▼
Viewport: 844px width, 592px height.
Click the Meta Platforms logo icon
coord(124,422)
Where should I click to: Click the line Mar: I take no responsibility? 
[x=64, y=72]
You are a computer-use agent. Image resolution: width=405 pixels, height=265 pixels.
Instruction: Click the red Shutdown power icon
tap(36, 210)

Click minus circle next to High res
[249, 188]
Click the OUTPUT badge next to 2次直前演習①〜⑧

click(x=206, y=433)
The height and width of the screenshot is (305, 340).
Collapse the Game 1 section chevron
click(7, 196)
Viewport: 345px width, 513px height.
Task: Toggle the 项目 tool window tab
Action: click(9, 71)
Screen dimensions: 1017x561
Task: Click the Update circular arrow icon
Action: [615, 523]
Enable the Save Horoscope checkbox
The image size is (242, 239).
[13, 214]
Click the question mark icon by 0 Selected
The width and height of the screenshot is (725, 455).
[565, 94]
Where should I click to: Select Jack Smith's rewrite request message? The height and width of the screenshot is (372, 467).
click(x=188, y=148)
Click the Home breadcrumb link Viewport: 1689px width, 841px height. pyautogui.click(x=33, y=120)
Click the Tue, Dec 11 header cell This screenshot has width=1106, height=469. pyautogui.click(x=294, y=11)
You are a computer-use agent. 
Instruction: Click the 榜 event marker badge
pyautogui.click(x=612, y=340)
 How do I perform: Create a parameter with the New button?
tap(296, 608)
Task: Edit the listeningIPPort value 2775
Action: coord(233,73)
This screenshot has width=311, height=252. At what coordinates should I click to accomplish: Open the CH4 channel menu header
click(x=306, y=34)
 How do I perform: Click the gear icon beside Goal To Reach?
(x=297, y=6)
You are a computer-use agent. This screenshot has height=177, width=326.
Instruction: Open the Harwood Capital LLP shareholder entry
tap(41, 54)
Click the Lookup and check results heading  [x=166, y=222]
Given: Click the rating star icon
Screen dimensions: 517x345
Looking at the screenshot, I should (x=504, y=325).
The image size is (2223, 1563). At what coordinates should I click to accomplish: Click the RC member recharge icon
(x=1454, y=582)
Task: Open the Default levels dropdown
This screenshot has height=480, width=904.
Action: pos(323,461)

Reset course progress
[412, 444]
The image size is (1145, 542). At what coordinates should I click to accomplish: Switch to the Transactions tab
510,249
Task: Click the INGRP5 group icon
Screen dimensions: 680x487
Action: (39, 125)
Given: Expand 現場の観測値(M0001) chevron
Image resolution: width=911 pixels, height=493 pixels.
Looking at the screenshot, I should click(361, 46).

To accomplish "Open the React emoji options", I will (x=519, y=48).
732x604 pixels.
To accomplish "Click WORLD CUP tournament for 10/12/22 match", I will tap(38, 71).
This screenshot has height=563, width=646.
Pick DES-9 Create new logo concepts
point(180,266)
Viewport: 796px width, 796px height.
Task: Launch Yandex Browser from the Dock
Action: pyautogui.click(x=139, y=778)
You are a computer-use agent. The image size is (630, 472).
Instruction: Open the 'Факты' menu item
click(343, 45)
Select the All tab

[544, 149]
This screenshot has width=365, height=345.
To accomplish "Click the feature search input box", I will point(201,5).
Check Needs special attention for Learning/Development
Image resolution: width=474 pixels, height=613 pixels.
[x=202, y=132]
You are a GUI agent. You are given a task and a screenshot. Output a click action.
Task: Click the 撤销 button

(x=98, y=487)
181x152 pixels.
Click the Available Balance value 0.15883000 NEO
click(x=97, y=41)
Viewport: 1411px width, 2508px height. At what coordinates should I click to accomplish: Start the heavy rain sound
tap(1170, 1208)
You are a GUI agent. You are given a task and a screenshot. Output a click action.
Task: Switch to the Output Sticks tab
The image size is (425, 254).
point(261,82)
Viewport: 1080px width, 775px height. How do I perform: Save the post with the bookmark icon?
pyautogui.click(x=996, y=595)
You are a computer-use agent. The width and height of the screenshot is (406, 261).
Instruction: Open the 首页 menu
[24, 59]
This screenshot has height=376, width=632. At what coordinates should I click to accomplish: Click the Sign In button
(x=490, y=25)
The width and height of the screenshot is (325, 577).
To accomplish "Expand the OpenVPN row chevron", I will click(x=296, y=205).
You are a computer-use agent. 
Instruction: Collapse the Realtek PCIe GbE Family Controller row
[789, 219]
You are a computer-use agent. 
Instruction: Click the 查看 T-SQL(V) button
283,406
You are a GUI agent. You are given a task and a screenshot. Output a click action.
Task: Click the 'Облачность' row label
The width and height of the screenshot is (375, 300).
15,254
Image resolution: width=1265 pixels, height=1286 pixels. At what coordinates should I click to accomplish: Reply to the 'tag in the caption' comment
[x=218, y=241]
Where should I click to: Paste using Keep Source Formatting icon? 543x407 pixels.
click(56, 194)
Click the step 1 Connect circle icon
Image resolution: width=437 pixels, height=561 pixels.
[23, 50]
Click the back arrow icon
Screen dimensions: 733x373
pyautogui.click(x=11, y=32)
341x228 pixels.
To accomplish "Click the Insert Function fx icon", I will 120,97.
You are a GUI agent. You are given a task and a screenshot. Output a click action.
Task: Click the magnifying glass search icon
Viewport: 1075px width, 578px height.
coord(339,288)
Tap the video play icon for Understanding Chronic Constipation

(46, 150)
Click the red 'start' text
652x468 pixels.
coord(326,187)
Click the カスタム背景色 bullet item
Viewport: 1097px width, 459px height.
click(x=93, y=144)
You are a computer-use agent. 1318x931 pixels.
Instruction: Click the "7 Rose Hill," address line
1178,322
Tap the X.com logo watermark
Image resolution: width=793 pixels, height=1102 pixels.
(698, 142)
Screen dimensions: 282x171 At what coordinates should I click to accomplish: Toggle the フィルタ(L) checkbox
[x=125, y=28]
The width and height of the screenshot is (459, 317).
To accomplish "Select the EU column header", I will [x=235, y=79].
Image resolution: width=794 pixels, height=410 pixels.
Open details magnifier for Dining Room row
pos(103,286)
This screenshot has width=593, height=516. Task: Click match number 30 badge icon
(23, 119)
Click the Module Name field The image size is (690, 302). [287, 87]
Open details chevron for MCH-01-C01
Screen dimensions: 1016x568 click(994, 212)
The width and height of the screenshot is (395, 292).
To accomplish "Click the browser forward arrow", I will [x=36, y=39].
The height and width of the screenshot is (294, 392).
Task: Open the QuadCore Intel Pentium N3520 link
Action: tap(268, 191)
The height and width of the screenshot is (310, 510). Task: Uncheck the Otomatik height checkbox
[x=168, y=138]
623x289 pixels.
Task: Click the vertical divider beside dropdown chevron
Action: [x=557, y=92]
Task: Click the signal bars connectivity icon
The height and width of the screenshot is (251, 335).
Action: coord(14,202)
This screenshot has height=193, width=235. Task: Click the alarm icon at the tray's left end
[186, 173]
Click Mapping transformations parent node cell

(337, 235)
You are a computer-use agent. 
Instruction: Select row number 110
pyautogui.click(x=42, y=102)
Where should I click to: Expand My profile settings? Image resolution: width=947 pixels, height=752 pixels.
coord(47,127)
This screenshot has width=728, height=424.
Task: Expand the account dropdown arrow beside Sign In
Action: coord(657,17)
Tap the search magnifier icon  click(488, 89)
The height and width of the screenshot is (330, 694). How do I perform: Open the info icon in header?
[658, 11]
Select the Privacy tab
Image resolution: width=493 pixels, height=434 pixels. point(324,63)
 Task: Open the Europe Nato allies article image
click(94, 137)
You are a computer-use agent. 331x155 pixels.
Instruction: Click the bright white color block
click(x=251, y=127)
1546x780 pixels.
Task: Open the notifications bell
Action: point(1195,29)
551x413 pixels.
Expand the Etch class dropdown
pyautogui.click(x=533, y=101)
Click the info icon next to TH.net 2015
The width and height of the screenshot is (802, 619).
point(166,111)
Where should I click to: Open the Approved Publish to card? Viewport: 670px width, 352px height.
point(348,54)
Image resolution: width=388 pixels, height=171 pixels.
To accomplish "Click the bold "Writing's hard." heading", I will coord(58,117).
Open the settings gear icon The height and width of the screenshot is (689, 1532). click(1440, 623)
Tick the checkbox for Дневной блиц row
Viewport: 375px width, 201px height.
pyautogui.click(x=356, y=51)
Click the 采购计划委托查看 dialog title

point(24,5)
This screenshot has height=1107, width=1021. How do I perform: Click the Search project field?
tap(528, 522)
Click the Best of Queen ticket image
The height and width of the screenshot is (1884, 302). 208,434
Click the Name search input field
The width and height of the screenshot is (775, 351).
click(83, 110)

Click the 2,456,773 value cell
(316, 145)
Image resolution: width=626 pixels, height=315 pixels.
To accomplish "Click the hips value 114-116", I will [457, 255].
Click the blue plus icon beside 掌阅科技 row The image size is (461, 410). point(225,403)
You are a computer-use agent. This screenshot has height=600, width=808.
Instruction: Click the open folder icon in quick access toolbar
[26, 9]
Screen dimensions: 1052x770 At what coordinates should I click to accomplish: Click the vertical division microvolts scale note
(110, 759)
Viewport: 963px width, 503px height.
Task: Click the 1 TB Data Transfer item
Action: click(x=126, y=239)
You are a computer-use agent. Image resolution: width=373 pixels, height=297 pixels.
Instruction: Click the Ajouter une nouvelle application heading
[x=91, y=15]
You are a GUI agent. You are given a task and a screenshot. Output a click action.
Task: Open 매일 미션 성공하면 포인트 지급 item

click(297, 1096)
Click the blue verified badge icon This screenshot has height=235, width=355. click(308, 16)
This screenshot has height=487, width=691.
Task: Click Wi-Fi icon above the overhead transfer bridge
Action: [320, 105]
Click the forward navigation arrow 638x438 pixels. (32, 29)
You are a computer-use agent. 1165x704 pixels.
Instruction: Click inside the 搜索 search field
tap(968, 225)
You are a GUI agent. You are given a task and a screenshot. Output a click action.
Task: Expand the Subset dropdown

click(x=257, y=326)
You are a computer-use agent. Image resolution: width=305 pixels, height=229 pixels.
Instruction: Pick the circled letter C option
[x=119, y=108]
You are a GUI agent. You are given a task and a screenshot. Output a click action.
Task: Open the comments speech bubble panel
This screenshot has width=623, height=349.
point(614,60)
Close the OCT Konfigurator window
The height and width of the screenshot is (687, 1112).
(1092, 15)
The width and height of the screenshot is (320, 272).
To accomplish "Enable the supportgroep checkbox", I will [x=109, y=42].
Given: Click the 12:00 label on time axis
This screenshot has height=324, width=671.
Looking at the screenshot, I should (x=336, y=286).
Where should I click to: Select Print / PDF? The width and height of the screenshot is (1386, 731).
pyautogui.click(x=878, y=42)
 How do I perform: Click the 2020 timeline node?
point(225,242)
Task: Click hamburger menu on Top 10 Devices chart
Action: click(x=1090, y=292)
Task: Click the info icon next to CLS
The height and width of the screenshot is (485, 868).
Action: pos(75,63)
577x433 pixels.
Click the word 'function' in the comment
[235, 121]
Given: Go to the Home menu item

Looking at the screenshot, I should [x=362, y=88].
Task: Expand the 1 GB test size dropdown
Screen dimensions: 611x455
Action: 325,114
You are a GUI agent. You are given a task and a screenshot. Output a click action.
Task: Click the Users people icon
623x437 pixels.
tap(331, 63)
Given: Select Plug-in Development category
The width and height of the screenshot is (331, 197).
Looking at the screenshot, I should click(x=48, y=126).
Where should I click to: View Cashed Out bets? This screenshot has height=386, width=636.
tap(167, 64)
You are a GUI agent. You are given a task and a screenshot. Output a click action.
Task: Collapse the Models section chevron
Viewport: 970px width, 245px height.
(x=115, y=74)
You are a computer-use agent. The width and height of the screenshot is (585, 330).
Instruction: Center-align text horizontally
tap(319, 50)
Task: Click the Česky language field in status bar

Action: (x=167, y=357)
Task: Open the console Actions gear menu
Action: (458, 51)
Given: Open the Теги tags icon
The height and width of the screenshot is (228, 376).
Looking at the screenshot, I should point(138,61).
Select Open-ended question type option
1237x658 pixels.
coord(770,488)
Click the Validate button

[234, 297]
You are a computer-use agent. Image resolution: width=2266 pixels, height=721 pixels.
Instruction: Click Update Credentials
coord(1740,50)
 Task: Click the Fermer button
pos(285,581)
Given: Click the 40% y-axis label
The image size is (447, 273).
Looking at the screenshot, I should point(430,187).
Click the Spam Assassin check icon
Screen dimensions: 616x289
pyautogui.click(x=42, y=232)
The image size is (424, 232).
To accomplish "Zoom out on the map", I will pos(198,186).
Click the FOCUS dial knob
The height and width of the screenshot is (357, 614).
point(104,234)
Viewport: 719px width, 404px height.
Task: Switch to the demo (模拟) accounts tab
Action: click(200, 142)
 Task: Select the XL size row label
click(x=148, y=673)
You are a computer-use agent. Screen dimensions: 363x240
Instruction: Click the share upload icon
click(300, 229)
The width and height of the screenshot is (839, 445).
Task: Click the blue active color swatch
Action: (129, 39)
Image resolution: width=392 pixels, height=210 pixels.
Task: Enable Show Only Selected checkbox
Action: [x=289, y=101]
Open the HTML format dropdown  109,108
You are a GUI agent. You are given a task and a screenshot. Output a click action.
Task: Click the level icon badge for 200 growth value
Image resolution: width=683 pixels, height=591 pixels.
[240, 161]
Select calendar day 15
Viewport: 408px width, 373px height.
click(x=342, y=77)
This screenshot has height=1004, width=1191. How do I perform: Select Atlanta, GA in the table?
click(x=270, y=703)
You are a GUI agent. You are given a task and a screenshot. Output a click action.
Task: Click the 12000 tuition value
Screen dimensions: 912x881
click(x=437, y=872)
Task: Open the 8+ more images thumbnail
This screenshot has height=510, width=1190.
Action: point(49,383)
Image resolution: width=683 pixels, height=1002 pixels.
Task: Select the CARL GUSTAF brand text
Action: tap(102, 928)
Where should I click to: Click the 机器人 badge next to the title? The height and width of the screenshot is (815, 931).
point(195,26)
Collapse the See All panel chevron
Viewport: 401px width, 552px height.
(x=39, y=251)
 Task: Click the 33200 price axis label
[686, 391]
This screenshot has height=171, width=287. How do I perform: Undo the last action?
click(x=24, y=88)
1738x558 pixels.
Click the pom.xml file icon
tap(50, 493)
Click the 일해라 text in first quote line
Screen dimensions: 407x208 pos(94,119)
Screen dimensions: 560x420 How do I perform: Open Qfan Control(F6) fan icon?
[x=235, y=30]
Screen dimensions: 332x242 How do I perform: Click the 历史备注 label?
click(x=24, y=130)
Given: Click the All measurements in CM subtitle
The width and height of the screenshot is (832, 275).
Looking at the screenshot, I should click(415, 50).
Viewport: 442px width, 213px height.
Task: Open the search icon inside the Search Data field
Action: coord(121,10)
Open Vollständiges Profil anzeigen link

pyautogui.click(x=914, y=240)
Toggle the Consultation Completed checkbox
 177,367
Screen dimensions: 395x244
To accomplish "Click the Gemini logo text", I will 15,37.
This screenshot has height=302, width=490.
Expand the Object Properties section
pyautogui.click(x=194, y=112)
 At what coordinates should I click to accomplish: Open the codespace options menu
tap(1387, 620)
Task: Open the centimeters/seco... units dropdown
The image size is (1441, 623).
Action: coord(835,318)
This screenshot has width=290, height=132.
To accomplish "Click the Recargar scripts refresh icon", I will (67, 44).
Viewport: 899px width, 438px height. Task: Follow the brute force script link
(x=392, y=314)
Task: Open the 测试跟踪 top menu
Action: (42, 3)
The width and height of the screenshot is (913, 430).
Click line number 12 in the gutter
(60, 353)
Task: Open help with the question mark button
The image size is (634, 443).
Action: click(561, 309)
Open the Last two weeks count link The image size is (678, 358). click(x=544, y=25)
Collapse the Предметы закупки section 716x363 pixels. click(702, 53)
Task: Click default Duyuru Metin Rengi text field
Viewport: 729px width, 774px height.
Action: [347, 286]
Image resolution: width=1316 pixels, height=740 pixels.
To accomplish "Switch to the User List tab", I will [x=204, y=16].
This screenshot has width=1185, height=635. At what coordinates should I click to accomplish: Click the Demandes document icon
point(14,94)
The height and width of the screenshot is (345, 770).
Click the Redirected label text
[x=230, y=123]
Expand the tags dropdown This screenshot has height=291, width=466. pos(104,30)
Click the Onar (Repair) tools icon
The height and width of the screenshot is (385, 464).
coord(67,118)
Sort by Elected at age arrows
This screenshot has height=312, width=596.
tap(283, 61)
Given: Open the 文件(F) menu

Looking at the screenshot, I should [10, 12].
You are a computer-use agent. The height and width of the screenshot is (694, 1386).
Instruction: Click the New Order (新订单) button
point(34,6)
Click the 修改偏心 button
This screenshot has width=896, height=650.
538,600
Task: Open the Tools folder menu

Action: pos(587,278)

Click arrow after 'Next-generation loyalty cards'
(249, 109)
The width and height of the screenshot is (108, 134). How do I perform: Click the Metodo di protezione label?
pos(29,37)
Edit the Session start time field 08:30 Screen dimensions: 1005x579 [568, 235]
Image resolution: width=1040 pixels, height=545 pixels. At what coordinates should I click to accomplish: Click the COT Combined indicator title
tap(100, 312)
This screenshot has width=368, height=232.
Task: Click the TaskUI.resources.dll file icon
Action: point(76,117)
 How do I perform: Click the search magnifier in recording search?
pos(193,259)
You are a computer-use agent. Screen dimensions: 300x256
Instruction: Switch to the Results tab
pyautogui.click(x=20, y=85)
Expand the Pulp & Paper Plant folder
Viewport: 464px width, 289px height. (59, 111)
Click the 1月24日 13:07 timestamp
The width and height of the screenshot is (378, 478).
▲
Prompt: Write out exactly the lines that fall from the line with "Instruction: Center-align text horizontally" to the line with "Task: Open the 8+ more images thumbnail" in the records above, keeping both ends.

Expected output:
Instruction: Center-align text horizontally
tap(319, 50)
Task: Click the Česky language field in status bar

Action: (x=167, y=357)
Task: Open the console Actions gear menu
Action: (458, 51)
Given: Open the Теги tags icon
The height and width of the screenshot is (228, 376).
Looking at the screenshot, I should point(138,61).
Select Open-ended question type option
1237x658 pixels.
coord(770,488)
Click the Validate button

[234, 297]
You are a computer-use agent. Image resolution: width=2266 pixels, height=721 pixels.
Instruction: Click Update Credentials
coord(1740,50)
 Task: Click the Fermer button
pos(285,581)
Given: Click the 40% y-axis label
The image size is (447, 273).
Looking at the screenshot, I should point(430,187).
Click the Spam Assassin check icon
Screen dimensions: 616x289
pyautogui.click(x=42, y=232)
The image size is (424, 232).
To accomplish "Zoom out on the map", I will pos(198,186).
Click the FOCUS dial knob
The height and width of the screenshot is (357, 614).
point(104,234)
Viewport: 719px width, 404px height.
Task: Switch to the demo (模拟) accounts tab
Action: click(200, 142)
 Task: Select the XL size row label
click(x=148, y=673)
You are a computer-use agent. Screen dimensions: 363x240
Instruction: Click the share upload icon
click(300, 229)
The width and height of the screenshot is (839, 445).
Task: Click the blue active color swatch
Action: (129, 39)
Image resolution: width=392 pixels, height=210 pixels.
Task: Enable Show Only Selected checkbox
Action: [x=289, y=101]
Open the HTML format dropdown  109,108
You are a GUI agent. You are given a task and a screenshot. Output a click action.
Task: Click the level icon badge for 200 growth value
Image resolution: width=683 pixels, height=591 pixels.
[240, 161]
Select calendar day 15
Viewport: 408px width, 373px height.
click(x=342, y=77)
This screenshot has height=1004, width=1191. How do I perform: Select Atlanta, GA in the table?
click(x=270, y=703)
You are a GUI agent. You are given a task and a screenshot. Output a click action.
Task: Click the 12000 tuition value
Screen dimensions: 912x881
click(x=437, y=872)
Task: Open the 8+ more images thumbnail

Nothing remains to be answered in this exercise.